Format every line of the records below as a JSON list of strings, one string per line, leaving out any blank lines.

_The input_

=======

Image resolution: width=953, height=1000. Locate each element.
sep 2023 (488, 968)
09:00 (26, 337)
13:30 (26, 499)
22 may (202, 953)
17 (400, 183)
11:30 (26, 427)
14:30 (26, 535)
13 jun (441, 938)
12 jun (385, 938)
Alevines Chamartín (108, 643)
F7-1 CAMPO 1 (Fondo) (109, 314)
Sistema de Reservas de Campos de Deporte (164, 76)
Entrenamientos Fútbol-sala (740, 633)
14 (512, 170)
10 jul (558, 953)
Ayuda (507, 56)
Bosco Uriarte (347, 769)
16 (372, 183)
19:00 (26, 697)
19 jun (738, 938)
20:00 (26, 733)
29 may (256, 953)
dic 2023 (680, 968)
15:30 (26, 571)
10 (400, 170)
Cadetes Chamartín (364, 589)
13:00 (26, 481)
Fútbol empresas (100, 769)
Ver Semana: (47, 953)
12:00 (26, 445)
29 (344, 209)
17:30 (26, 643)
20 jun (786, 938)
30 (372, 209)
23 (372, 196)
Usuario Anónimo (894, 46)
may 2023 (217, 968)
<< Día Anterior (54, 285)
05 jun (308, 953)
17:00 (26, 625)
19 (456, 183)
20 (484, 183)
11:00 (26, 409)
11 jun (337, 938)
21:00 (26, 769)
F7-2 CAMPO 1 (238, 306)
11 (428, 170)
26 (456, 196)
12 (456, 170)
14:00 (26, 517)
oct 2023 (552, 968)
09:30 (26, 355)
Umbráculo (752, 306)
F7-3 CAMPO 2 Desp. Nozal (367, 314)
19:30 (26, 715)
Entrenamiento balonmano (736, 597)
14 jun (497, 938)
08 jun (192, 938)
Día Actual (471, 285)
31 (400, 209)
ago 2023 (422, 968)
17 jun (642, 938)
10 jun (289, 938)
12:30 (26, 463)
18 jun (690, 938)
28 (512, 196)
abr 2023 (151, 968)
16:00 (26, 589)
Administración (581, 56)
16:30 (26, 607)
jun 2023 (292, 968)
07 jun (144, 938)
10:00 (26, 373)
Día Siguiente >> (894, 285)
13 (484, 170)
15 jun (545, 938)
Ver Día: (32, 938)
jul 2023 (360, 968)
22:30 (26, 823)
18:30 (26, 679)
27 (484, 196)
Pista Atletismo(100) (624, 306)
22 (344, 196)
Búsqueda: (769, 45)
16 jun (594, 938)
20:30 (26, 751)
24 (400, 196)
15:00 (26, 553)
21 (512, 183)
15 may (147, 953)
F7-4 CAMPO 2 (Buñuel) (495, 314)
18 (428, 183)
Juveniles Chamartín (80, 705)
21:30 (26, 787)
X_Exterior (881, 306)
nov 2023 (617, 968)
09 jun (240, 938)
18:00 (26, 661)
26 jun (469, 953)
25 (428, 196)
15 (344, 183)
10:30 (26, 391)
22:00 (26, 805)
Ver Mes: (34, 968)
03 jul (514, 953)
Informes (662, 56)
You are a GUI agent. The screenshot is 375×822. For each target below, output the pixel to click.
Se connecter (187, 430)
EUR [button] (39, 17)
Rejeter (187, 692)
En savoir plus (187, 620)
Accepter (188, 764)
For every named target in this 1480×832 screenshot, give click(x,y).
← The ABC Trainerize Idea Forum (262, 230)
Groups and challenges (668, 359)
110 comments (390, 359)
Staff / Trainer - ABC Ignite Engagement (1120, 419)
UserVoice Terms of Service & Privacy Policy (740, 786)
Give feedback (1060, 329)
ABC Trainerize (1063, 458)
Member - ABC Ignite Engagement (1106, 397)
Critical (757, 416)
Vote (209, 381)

=======

_Finished task_
[
  "Image resolution: width=953, height=1000. Locate each element.",
  "sep 2023 (488, 968)",
  "09:00 (26, 337)",
  "13:30 (26, 499)",
  "22 may (202, 953)",
  "17 (400, 183)",
  "11:30 (26, 427)",
  "14:30 (26, 535)",
  "13 jun (441, 938)",
  "12 jun (385, 938)",
  "Alevines Chamartín (108, 643)",
  "F7-1 CAMPO 1 (Fondo) (109, 314)",
  "Sistema de Reservas de Campos de Deporte (164, 76)",
  "Entrenamientos Fútbol-sala (740, 633)",
  "14 (512, 170)",
  "10 jul (558, 953)",
  "Ayuda (507, 56)",
  "Bosco Uriarte (347, 769)",
  "16 (372, 183)",
  "19:00 (26, 697)",
  "19 jun (738, 938)",
  "20:00 (26, 733)",
  "29 may (256, 953)",
  "dic 2023 (680, 968)",
  "15:30 (26, 571)",
  "10 (400, 170)",
  "Cadetes Chamartín (364, 589)",
  "13:00 (26, 481)",
  "Fútbol empresas (100, 769)",
  "Ver Semana: (47, 953)",
  "12:00 (26, 445)",
  "29 (344, 209)",
  "17:30 (26, 643)",
  "20 jun (786, 938)",
  "30 (372, 209)",
  "23 (372, 196)",
  "Usuario Anónimo (894, 46)",
  "may 2023 (217, 968)",
  "<< Día Anterior (54, 285)",
  "05 jun (308, 953)",
  "17:00 (26, 625)",
  "19 (456, 183)",
  "20 (484, 183)",
  "11:00 (26, 409)",
  "11 jun (337, 938)",
  "21:00 (26, 769)",
  "F7-2 CAMPO 1 (238, 306)",
  "11 (428, 170)",
  "26 (456, 196)",
  "12 (456, 170)",
  "14:00 (26, 517)",
  "oct 2023 (552, 968)",
  "09:30 (26, 355)",
  "Umbráculo (752, 306)",
  "F7-3 CAMPO 2 Desp. Nozal (367, 314)",
  "19:30 (26, 715)",
  "Entrenamiento balonmano (736, 597)",
  "14 jun (497, 938)",
  "08 jun (192, 938)",
  "Día Actual (471, 285)",
  "31 (400, 209)",
  "ago 2023 (422, 968)",
  "17 jun (642, 938)",
  "10 jun (289, 938)",
  "12:30 (26, 463)",
  "18 jun (690, 938)",
  "28 (512, 196)",
  "abr 2023 (151, 968)",
  "16:00 (26, 589)",
  "Administración (581, 56)",
  "16:30 (26, 607)",
  "jun 2023 (292, 968)",
  "07 jun (144, 938)",
  "10:00 (26, 373)",
  "Día Siguiente >> (894, 285)",
  "13 (484, 170)",
  "15 jun (545, 938)",
  "Ver Día: (32, 938)",
  "jul 2023 (360, 968)",
  "22:30 (26, 823)",
  "18:30 (26, 679)",
  "27 (484, 196)",
  "Pista Atletismo(100) (624, 306)",
  "22 (344, 196)",
  "Búsqueda: (769, 45)",
  "16 jun (594, 938)",
  "20:30 (26, 751)",
  "24 (400, 196)",
  "15:00 (26, 553)",
  "21 (512, 183)",
  "15 may (147, 953)",
  "F7-4 CAMPO 2 (Buñuel) (495, 314)",
  "18 (428, 183)",
  "Juveniles Chamartín (80, 705)",
  "21:30 (26, 787)",
  "X_Exterior (881, 306)",
  "nov 2023 (617, 968)",
  "09 jun (240, 938)",
  "18:00 (26, 661)",
  "26 jun (469, 953)",
  "25 (428, 196)",
  "15 (344, 183)",
  "10:30 (26, 391)",
  "22:00 (26, 805)",
  "Ver Mes: (34, 968)",
  "03 jul (514, 953)",
  "Informes (662, 56)",
  "You are a GUI agent. The screenshot is 375×822. For each target below, output the pixel to click.",
  "Se connecter (187, 430)",
  "EUR [button] (39, 17)",
  "Rejeter (187, 692)",
  "En savoir plus (187, 620)",
  "Accepter (188, 764)",
  "For every named target in this 1480×832 screenshot, give click(x,y).",
  "← The ABC Trainerize Idea Forum (262, 230)",
  "Groups and challenges (668, 359)",
  "110 comments (390, 359)",
  "Staff / Trainer - ABC Ignite Engagement (1120, 419)",
  "UserVoice Terms of Service & Privacy Policy (740, 786)",
  "Give feedback (1060, 329)",
  "ABC Trainerize (1063, 458)",
  "Member - ABC Ignite Engagement (1106, 397)",
  "Critical (757, 416)",
  "Vote (209, 381)"
]